行政院はこの日、頼清徳(らいせいとく)政権の発足から20日で満2年を迎えるのを前に記者会見を開き、近年の成果や今後の展望について説明した。
新たな子育て支援策では、出産、子育て、教育の各段階において、補助金の増額や負担軽減、柔軟性の向上、ケアの拡大を行う。安心して生み、育てられる社会づくりを目指す。
具体的には、育児休暇の適用対象となる子供の年齢を、現行の3歳未満から、6歳まで引き上げる。また、乳幼児を育てる家庭を対象に、住宅減税も導入する。結婚休暇や出産休暇、出産付き添い休暇についても、より合理的に見直す。

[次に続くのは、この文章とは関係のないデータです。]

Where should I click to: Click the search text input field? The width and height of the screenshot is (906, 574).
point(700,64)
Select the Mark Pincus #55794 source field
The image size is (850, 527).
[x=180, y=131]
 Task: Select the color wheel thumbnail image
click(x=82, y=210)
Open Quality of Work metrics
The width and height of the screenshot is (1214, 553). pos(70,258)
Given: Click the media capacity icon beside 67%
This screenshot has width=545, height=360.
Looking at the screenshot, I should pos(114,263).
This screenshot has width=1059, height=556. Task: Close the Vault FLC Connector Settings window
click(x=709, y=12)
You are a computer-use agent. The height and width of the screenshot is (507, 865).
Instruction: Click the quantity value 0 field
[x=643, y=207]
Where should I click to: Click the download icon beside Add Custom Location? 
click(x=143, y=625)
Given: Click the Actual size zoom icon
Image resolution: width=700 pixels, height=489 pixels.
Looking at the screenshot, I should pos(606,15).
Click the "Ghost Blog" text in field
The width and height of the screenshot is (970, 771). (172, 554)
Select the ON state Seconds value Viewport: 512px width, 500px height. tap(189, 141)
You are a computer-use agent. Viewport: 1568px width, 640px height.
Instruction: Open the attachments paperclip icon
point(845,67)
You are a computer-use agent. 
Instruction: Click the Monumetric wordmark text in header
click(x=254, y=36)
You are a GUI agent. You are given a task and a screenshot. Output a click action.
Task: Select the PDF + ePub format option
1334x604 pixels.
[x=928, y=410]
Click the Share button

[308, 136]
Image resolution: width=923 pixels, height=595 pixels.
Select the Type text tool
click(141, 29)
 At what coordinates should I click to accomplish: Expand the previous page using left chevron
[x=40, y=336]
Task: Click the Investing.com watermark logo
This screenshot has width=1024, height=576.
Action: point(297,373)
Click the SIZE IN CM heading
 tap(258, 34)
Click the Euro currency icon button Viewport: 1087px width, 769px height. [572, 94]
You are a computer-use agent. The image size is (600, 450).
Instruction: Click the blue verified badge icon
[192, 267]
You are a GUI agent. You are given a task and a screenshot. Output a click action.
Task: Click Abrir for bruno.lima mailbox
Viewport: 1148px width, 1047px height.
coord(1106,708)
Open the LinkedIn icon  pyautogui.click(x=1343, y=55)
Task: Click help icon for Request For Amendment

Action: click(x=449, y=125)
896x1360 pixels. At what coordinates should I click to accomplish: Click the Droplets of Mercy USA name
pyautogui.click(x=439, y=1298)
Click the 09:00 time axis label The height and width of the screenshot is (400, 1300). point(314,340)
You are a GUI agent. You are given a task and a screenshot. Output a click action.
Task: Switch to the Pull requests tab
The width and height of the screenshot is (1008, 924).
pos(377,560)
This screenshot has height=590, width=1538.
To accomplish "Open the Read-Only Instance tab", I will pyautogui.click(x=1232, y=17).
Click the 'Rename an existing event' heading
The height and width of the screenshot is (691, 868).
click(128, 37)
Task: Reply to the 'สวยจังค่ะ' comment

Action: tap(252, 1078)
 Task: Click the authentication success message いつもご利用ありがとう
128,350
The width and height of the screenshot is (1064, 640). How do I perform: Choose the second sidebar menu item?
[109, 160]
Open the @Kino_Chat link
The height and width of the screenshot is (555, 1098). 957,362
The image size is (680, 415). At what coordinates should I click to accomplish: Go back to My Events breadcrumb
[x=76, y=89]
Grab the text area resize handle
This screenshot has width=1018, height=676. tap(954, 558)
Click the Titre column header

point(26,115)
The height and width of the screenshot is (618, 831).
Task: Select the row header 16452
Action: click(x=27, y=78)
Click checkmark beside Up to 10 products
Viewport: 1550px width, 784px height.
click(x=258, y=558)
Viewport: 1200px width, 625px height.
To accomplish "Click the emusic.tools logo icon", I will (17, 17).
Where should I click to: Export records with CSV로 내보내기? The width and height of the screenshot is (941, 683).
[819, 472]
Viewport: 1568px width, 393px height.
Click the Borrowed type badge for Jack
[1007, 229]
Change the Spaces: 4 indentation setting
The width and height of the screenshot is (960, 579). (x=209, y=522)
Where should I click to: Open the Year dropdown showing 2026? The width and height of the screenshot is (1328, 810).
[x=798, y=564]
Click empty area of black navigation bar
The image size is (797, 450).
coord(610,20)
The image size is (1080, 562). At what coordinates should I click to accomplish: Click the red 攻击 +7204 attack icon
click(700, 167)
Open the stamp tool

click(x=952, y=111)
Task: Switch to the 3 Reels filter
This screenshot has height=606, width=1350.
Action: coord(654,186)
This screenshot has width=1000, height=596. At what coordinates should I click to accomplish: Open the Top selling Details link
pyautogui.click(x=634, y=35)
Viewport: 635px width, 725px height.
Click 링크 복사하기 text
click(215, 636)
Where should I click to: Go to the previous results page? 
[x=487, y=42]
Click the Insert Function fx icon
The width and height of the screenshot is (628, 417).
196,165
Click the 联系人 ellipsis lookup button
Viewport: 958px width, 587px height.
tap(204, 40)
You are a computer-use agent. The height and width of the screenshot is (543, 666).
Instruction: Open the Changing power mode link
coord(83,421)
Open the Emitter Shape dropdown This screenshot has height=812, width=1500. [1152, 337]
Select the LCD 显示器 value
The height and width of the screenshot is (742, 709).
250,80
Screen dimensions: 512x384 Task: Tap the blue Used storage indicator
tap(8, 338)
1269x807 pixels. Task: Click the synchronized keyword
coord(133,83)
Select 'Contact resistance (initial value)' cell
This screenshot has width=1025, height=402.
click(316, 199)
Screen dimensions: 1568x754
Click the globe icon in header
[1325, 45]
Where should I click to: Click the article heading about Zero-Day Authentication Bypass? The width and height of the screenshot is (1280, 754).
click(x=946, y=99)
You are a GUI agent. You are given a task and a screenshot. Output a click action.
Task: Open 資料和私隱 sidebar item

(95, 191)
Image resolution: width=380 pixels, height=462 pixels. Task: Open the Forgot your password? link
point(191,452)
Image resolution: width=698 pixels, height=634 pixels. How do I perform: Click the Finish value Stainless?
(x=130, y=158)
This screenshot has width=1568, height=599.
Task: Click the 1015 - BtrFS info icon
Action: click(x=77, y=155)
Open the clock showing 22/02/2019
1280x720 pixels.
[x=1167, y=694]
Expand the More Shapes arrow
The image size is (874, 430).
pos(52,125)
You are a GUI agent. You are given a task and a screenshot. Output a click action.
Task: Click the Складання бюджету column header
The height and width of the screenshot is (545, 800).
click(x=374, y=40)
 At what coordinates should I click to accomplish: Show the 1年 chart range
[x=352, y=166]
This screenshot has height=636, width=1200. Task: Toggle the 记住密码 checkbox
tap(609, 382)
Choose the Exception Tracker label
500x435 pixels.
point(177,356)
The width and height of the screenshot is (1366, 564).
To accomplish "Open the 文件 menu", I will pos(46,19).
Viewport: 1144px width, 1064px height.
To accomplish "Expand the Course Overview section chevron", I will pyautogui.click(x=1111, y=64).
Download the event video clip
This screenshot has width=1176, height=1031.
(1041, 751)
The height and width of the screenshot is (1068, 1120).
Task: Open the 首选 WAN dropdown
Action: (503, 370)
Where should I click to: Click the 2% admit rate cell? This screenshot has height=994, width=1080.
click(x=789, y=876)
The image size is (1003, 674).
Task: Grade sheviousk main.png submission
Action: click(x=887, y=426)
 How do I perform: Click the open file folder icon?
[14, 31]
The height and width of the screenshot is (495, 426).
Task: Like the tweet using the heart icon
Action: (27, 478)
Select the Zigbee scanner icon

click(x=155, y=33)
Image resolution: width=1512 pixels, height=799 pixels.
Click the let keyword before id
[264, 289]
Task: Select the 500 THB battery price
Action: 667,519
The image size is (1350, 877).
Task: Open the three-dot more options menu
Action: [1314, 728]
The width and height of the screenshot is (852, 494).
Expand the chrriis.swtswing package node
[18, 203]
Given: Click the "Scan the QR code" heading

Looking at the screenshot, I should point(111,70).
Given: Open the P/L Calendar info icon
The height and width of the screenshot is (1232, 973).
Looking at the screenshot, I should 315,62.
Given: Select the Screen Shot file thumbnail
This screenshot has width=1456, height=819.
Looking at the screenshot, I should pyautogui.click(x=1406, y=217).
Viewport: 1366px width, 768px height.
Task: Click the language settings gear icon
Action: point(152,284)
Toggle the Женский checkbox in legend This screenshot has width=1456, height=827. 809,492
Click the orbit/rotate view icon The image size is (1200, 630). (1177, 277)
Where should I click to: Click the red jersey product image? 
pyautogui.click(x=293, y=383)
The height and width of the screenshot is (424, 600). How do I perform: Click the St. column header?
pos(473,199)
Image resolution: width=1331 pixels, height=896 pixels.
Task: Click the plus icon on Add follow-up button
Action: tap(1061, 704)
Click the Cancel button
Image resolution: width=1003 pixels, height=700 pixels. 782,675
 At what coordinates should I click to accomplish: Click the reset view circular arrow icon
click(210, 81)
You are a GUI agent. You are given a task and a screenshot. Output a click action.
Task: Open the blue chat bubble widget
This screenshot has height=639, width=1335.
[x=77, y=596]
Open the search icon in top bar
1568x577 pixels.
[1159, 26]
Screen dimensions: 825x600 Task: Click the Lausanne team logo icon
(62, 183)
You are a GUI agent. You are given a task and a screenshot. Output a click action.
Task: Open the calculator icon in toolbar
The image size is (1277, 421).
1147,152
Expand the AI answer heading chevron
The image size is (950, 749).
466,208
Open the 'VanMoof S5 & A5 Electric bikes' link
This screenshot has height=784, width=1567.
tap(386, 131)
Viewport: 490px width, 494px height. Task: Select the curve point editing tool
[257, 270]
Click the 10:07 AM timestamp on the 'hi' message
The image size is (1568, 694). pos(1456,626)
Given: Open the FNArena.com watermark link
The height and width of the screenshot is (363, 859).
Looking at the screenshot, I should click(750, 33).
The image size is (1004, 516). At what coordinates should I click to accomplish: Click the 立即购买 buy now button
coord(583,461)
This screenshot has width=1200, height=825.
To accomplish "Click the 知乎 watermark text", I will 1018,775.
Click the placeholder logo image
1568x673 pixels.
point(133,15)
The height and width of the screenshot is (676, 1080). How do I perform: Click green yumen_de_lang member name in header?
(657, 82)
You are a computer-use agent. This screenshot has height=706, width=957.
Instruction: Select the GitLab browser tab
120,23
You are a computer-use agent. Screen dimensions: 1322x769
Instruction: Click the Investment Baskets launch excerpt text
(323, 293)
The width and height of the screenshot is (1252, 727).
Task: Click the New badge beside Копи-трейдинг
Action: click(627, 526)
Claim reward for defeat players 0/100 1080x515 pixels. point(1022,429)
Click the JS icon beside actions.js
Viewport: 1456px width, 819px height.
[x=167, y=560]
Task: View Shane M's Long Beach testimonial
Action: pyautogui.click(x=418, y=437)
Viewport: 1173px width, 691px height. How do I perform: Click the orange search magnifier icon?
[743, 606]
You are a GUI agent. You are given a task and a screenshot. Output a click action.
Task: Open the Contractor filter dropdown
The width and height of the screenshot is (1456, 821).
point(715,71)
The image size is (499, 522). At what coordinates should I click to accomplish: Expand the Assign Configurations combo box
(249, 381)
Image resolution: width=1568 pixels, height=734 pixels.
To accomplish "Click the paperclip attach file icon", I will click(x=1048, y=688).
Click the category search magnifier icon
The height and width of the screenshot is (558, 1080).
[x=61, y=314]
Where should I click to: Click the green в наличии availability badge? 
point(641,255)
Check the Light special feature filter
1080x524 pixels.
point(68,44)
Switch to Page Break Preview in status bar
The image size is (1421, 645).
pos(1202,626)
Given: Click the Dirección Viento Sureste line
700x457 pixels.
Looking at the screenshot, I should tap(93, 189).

早ければ28日にも行政院院会(閣議)で決定し、全体的な計画を対外的に説明するとした。
行政院案に先立ち、最大野党・国民党の立法院党団(議員団)も18日、0~6歳の全民健康保険料全額免除や半年に1度の託児補助金2万台湾元(約10万円)給付などを盛り込んだ子育て支援策を発表した。予算規模は年間2416億元(約1兆2140億円)に上る。
内政部(内務省)戸政司の統計によると、台湾の合計特殊出生率(一人の女性が一生の間に出産する子供の数)は2024年現在、0.885まで低下しており、世界的にみても最低水準にある。そのため、少子化対策が喫緊の課題となっている。